In this world that is increasingly a simulacrum of meanings “without origin or reality”(1) I find refuge, as always, in the words of women. Through ages of assault and erasure, women have patiently, fastidiously woven and rewoven the stories of our lives. Whether we are accused of colluding with the devil or “sex essentialism,” whether the going word is witch or bitch or SWERF, the cord of this lineage is forever wavering and yet unbroken. Buoyant in the web of women’s words, I am reminded feminist writing is always the most lucid, most evocative, most discomfiting, most thoughtful, most raw, most honest, and most hilarious.
And last night, somewhere in my orbit through the interweb, I found this heroine standing in the halo of her own courage:
I fell asleep with her words a tangle around my head, haunted by the verses:
Because that part of me that is a wild and free woman has gone. And that was my assumption, that it was still here somewhere, just hiding out of sight, ready to come back in and save us all. No, that assumption is wrong because that thing is successfully destroyed. Dead and rotted. No fairytale endings here, just the crows to pluck and the wind to suck.
And so I considered the parameters of my own domestication. I found within myself the “wild and free woman” is still here, if underfed and hoarse from shouting. But she does not live alone, for out of my own consciousness patriarchy has crafted a watchman for her, who is large and cruel and always awake … And questioning if I am the wild woman or her keeper anymore, I know only one is never far from the other.
It is no coincidence that the response to radical feminist theory is not a different theory, not an invigorating debate or a fresh exploration of words and possibilities. For there is no need to engage women when it is so much easier to silence them. And these silencing methods have been perfected over thousands of years: The biggest threaten death and rape, and then a million smaller voices suggest we are overreacting, mistaken and confused, and (ultimate horror) hurtful and selfish. At these words the watcher in my head grows fat and satisfied. No further pressure need be applied: I will continue to silence myself with murderous fervor, provided the alternative is to be the horror of a publicly ridiculed woman, not womanly at all in her grotesque need to speak and the insistence that her unpleasant truths be heard.

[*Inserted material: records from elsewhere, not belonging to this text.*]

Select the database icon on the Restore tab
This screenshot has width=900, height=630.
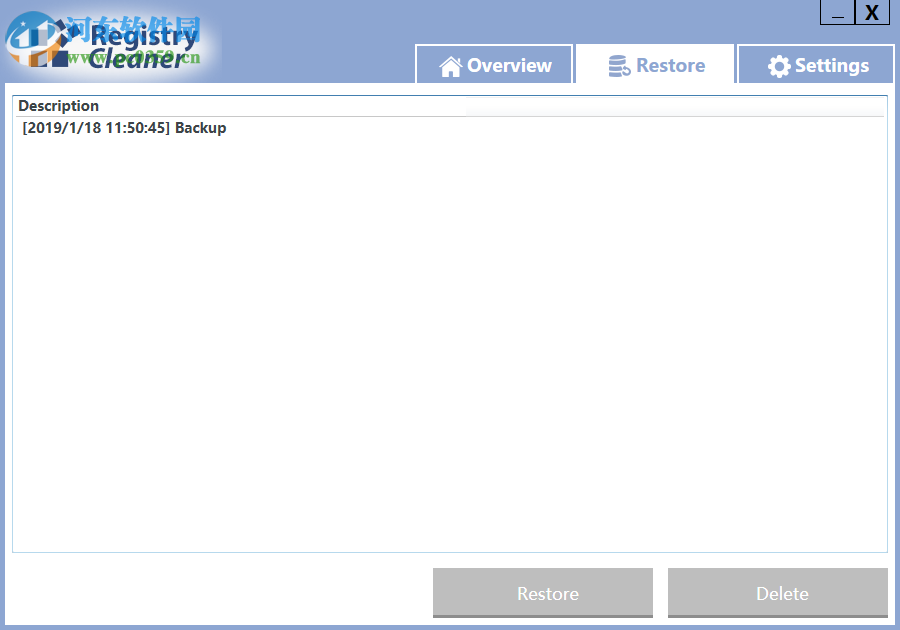[620, 64]
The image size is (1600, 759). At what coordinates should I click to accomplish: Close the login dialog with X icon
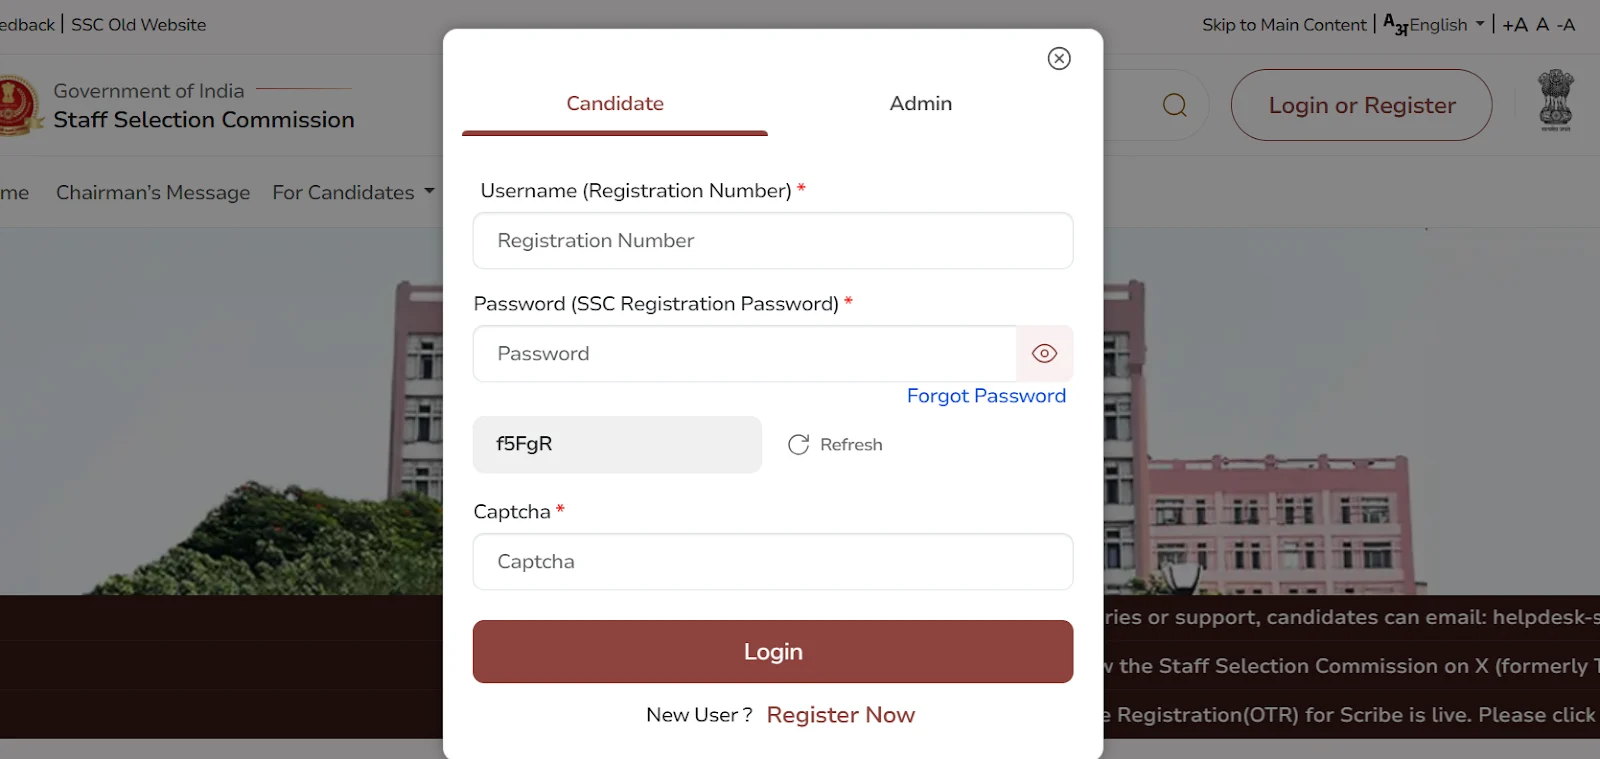[1059, 59]
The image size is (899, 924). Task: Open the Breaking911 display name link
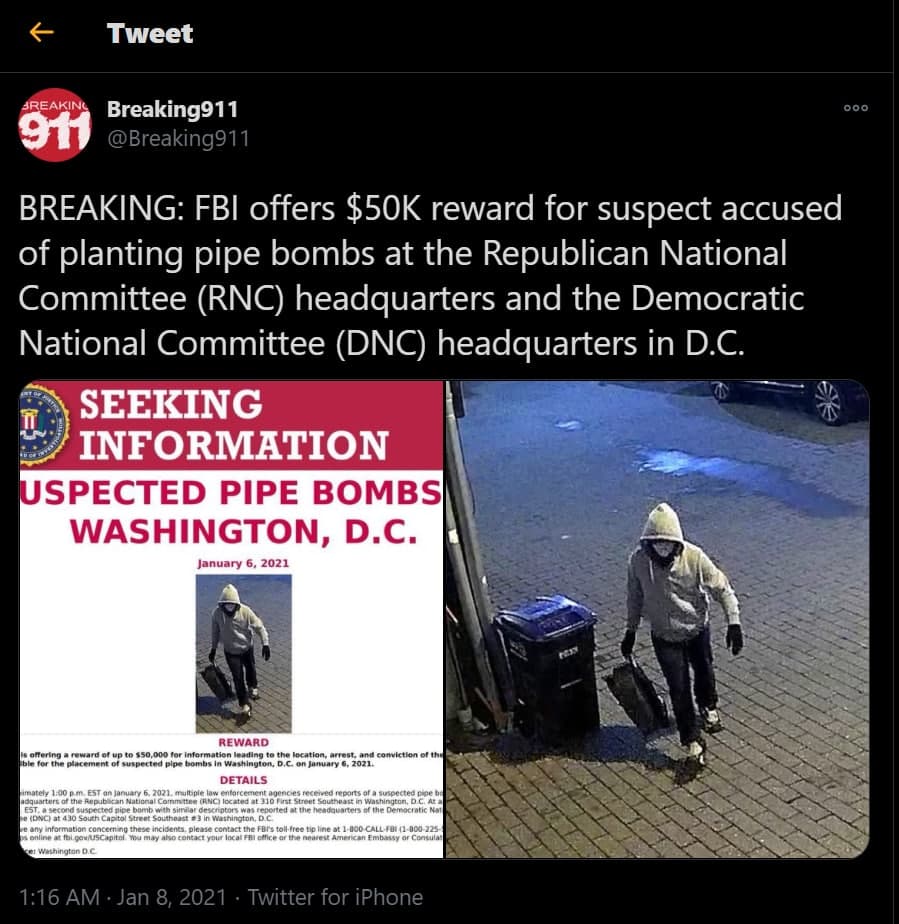tap(173, 109)
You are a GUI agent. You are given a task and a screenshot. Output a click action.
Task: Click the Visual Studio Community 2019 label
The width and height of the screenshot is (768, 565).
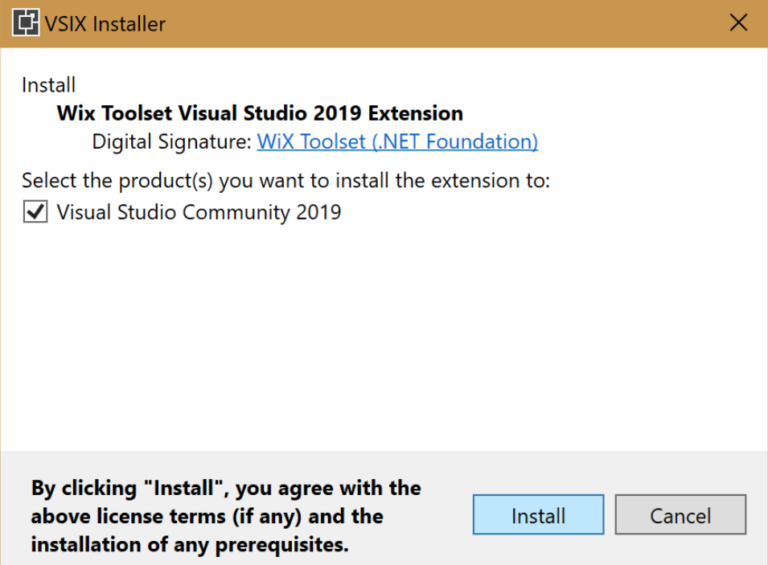point(199,212)
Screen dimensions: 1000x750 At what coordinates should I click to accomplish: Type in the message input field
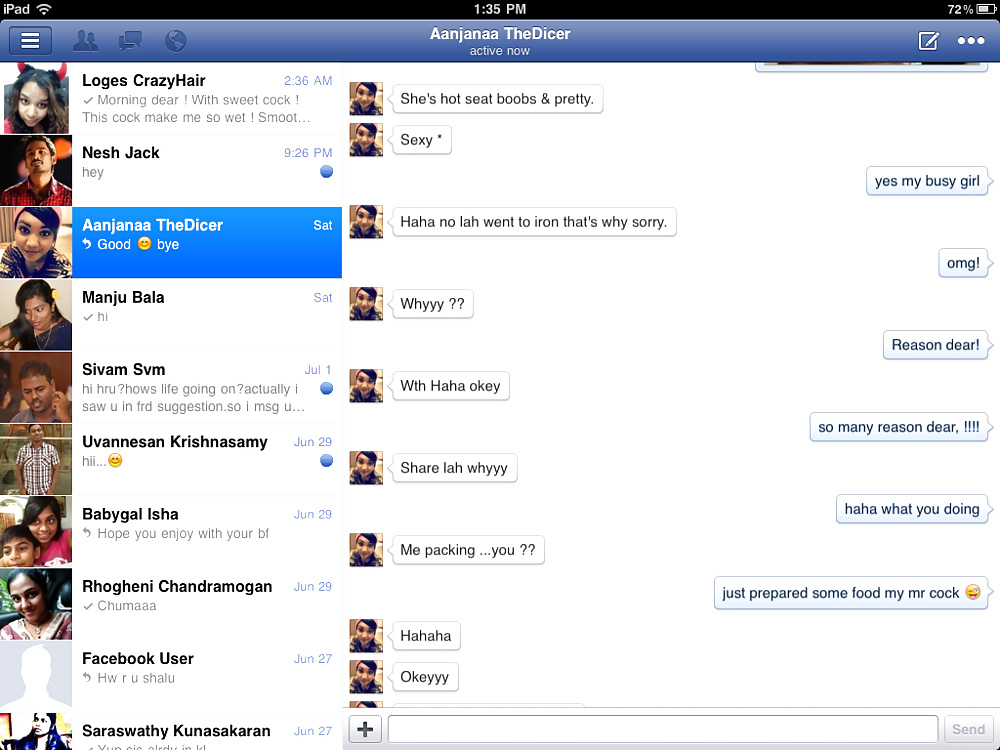pos(662,729)
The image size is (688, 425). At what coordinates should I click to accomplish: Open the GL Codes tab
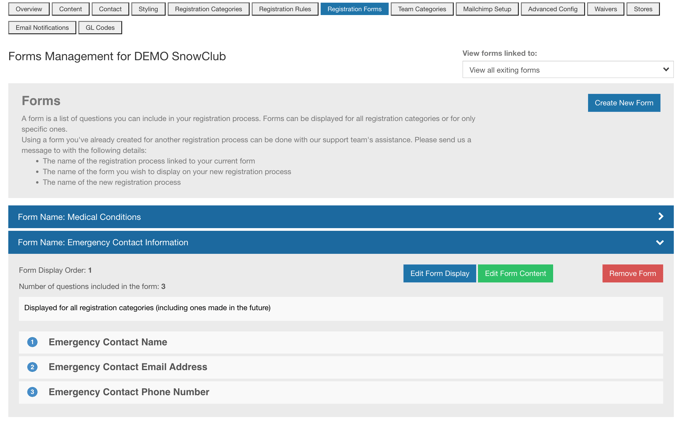click(100, 28)
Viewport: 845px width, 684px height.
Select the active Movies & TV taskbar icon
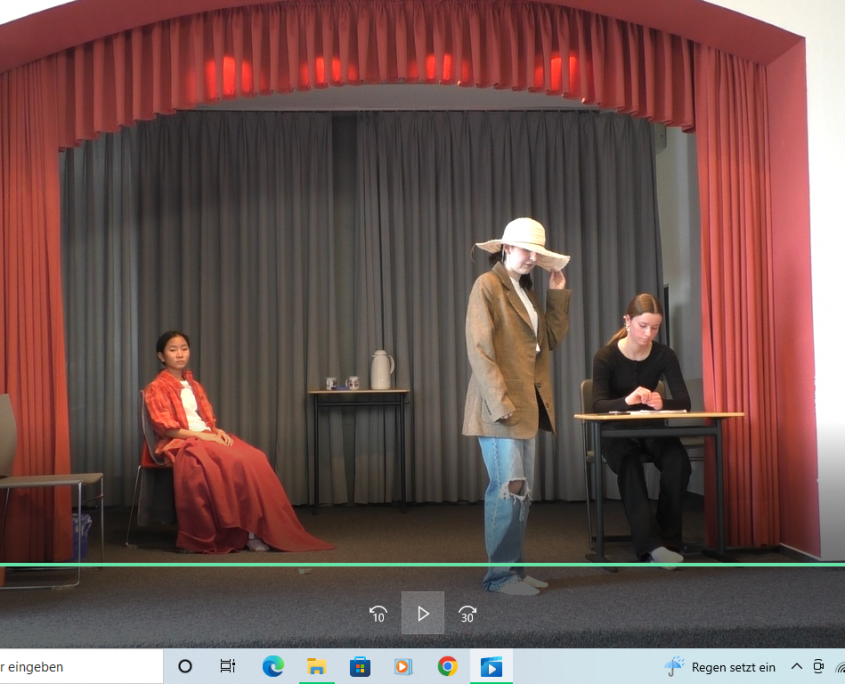click(491, 666)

Except it doesn’t always work that way: I find the web of women’s words has just the necessary nutrients to feed my wild woman and soothe her throat. Word by word, thread by thread, I learn the pattern and join in the creation of my own liberation.
It is a given I will never feel safe in this world, not for a day or even an hour. And I will never fully grasp the death machine of patriarchy, even while I struggle to subsist within it. Still somewhere there is always another woman, weaving the words, retelling the story, embedding her laugh into the thread, reimagining the pattern. We have no land of our own, no publishing houses or governments, perhaps no longer any spaces we can claim as our own. But somehow this planet is still my home, because somewhere there is always another woman, likely crazed and bruised, hopefully well fed and fierce, but regardless retelling our story, patiently reweaving the threads that become bloodied but never broken.
Footnote 1. Baudrillard, Jean. (1983). Simulations. New York: Semiotexte/Smart Art.